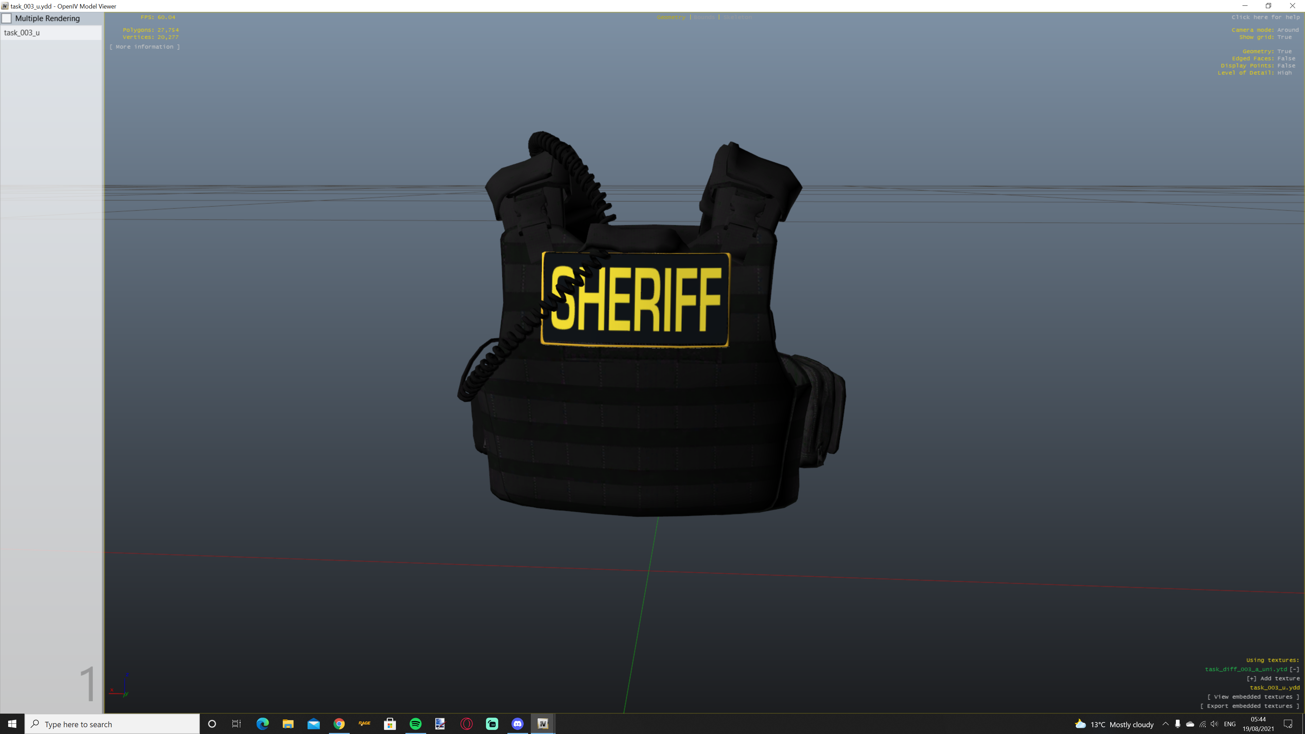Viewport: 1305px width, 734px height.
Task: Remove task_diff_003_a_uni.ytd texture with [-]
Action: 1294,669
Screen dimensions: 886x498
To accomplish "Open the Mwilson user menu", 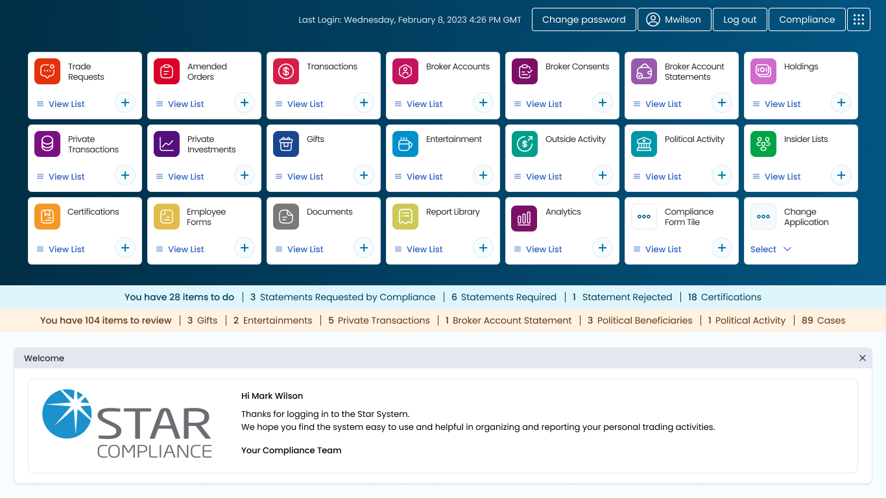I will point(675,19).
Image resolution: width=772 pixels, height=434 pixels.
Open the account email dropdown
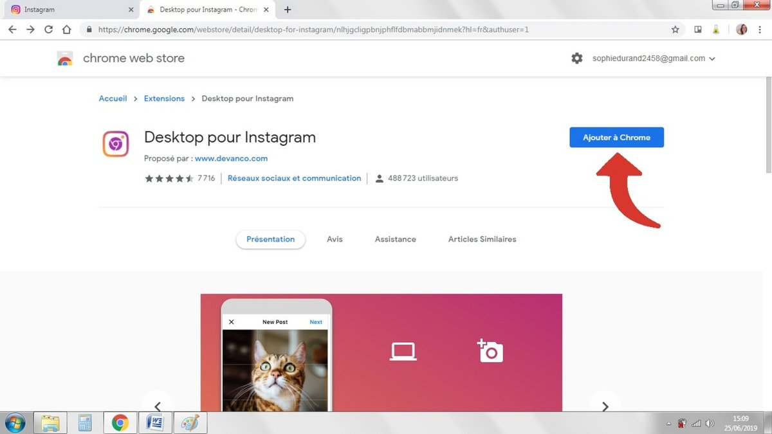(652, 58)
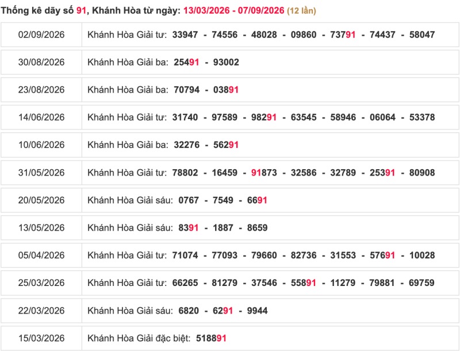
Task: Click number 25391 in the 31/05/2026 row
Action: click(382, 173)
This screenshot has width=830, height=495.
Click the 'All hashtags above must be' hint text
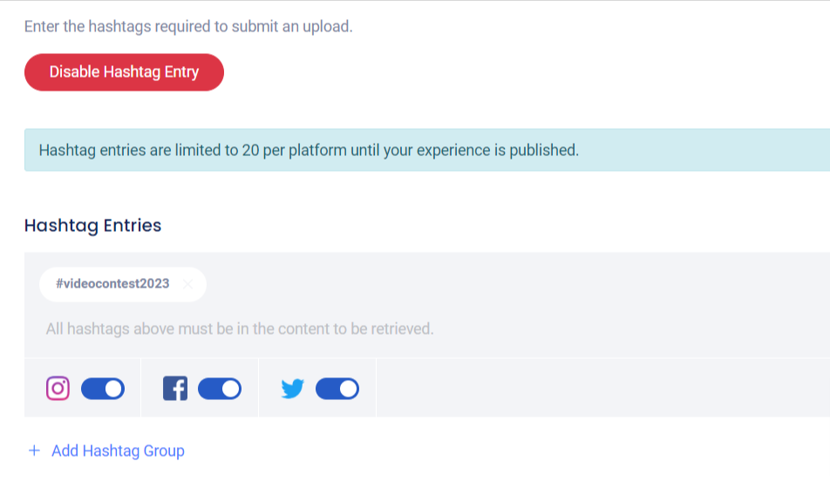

### Exercise prompt
Copy the data starting at the line with "Image resolution: width=772" and ending at the end, swapping "dropdown" for "list" and keeping everything else the same. Leave the pictures out.

### Answer to the task
Image resolution: width=772 pixels, height=434 pixels.
Open the account email list
(652, 58)
Task: Click number 25391 in the 31/05/2026 row
Action: click(382, 173)
This screenshot has width=830, height=495.
Click the 'All hashtags above must be' hint text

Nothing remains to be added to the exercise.